# Installazione Gentoo

## gnapoli

Salve a tutti,

mi servirebbero alcune informazioni sull'installazione di Gentoo:

-vorrei installare gentoo su una partizione ext4, e possibile questo? sul manuale fa riferimento solo all'installazione su file system ext3

-altro problema: vorrei usare una partizione separata per /home.

Come devo procedere? 

grazie.

----------

## fturco

E' perfettamente possibile installare Gentoo su una partizione ext4, e avere /home separata da /.

Supponendo che l'hard disk su cui installare Gentoo sia /dev/sda, e supponendo che sia vuoto o non ci sia nulla che valga la pena salvare, puoi procedere cosi':

```
parted /dev/sda

unit %

mktable msdos

mkpart (specifica primary, ext4, 0%, 10%)

mkpart (specifica primary, ext4, 10%, 100%)

quit
```

Questo ovviamente se vuoi dedicare il 10% del disco alla root e il 90% alla home e se vuoi anche la home in ext4.

Poi puoi procedere alla formattazione delle due partizioni:

```
mke2fs -t ext4 /dev/sda1

mke2fs -t ext4 /dev/sda2
```

Ovviamente le mie sono solo delle guide linea che sicuramente necessitano di essere rifinite meglio.

Ad esempio personalmente non uso mai le percentuali come unita' di misura, ma i settori direttamente.

Per quanto riguarda la formattazione poi ci sono varie opzioni che andrebbero valutate, come ad esempio il numero degli inodes e lo spazio riservato all'utente root.

----------

## gnapoli

Grazie.

Come devo modificare fstab e grub.conf?

Un'altra cosa: è possibile avere due versioni dello stesso kernel con configurazioni differenti?

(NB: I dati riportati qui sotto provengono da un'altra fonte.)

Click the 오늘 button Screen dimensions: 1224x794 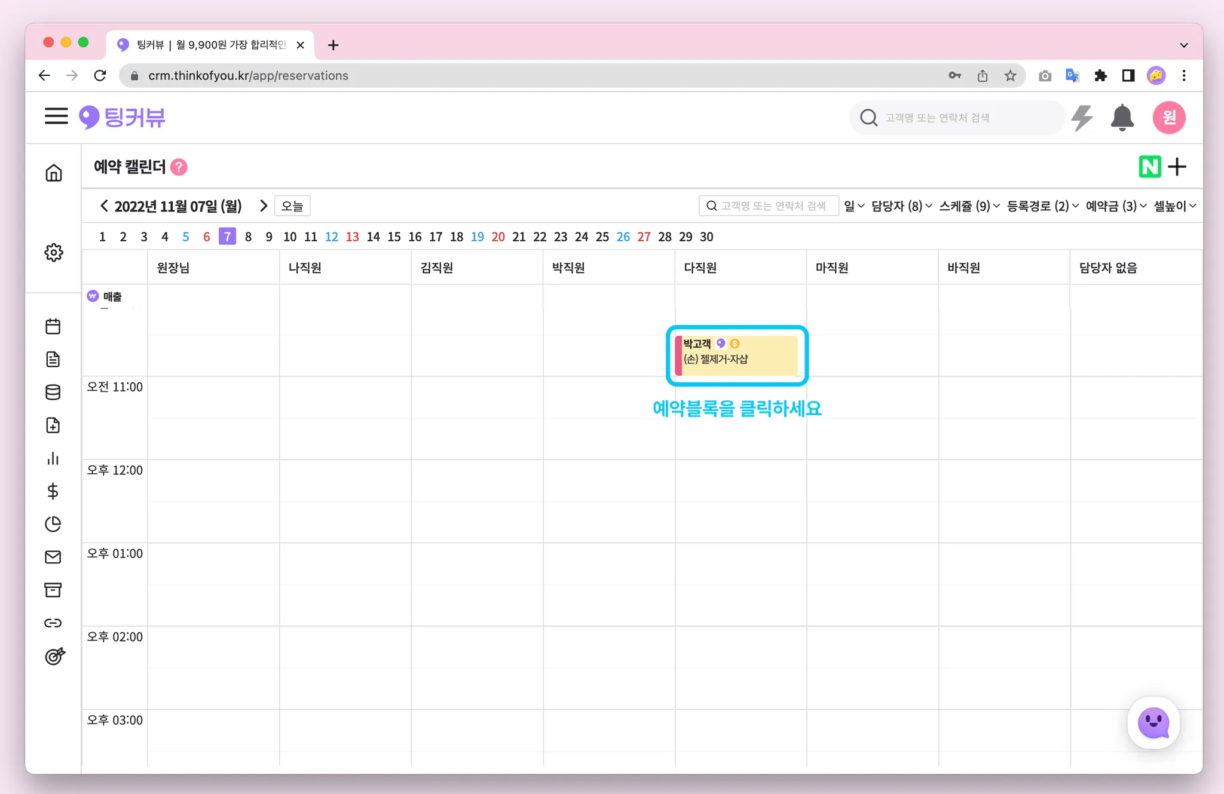point(292,206)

Mi spiego meglio: vorrei fare una prima installazione con un kernel generico utilizzando genkernel, quindi vorrei cambiare qualche impostazione generando un nuovo kernel in modo da poter selezionare il kernel vecchio nel caso quello nuovo non funzioni.

Grazie.

----------

## fturco

Per quanto riguarda fstab puoi provare con:

```
/dev/sda1 / ext4 defaults 0 1

/dev/sda2 /home ext4 defaults 0 2
```

Quanto ai kernel, certo, puoi avere quanti kernel vuoi (spazio permettendo...), e selezionare all'avvio quello che preferisci. Non solo kernel con la stessa versione, ma anche kernel con versioni differenti.

Non uso grub (uso amd64/no-multilib), per cui non saprei...

Comunque trovi tutto sull'handbook.

----------